Ю. Большакова: В июне 1977 года мне позвонила большая чиновница из Министерства культуры СССР, Л. В. Зотова, и спрашивает: «Так, "Гамлета" видели Тарковского в "Ленкоме"?» Я говорю: «Нет». «Срочно надо смотреть. Его закроют, – говорит. – Он идет еще один раз – завтра». Почему у нее возникла эта фраза про «закроют»? Так она у меня и провисла. Но мы срочно пошли, это был июньский теплый вечер, к театру не подойдешь, все запружено, как на Эфроса, как на «Иванова» Марка Захарова, билетов нет. У нас все было. Спектакль шел три часа с небольшим. Я вам скажу то, о чем я думала плюс весь этот месяц. Дело в том, что это 77-й год. Не только театроведы, зрители, государство – все знали, каким должен быть Шекспир и тем более «Гамлет» Шекспира. Он должен быть героическим. Смоктуновский не мог простить до конца своей жизни Козинцеву, что тот ему не дал сыграть монолог, поставил его у скалы, как живую картину с закрытым ртом, а голос звучит за кадром.

А. Орлов: Может быть, это и хорошо.

→ **Данные**:
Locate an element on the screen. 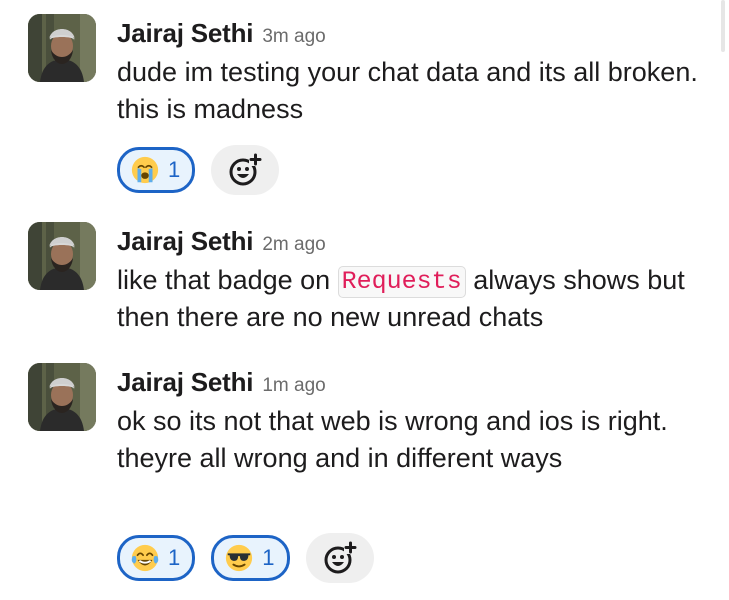 This screenshot has height=600, width=729. message-timestamp: 3m ago is located at coordinates (294, 37).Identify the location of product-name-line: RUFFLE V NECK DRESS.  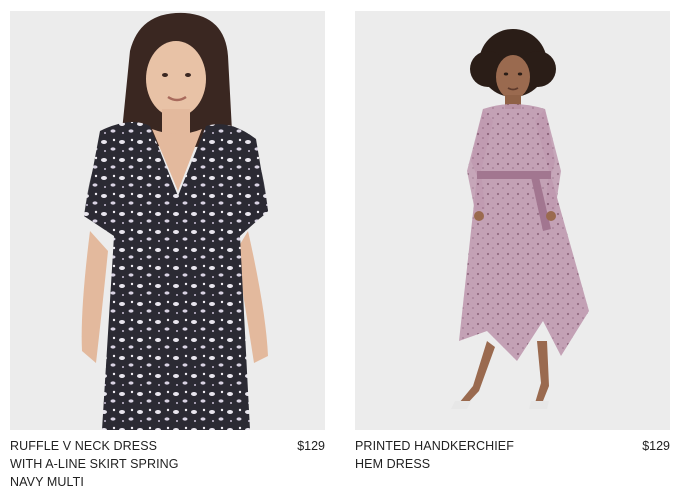
(130, 446).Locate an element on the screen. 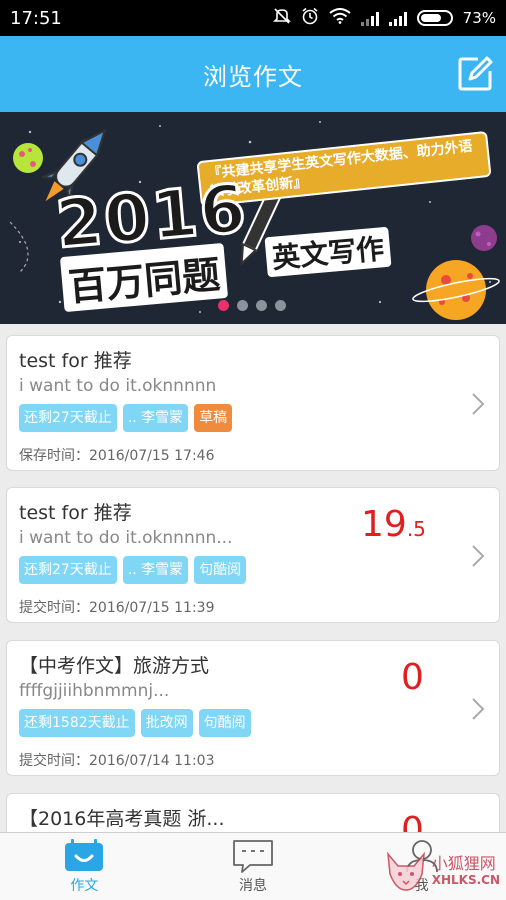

→ **Задание**: Сколько шел спектакль «Гамлет», о котором говорится в тексте документа? Строки никак не связаны с текстом документа.

→ **Ответ**: Три часа с небольшим.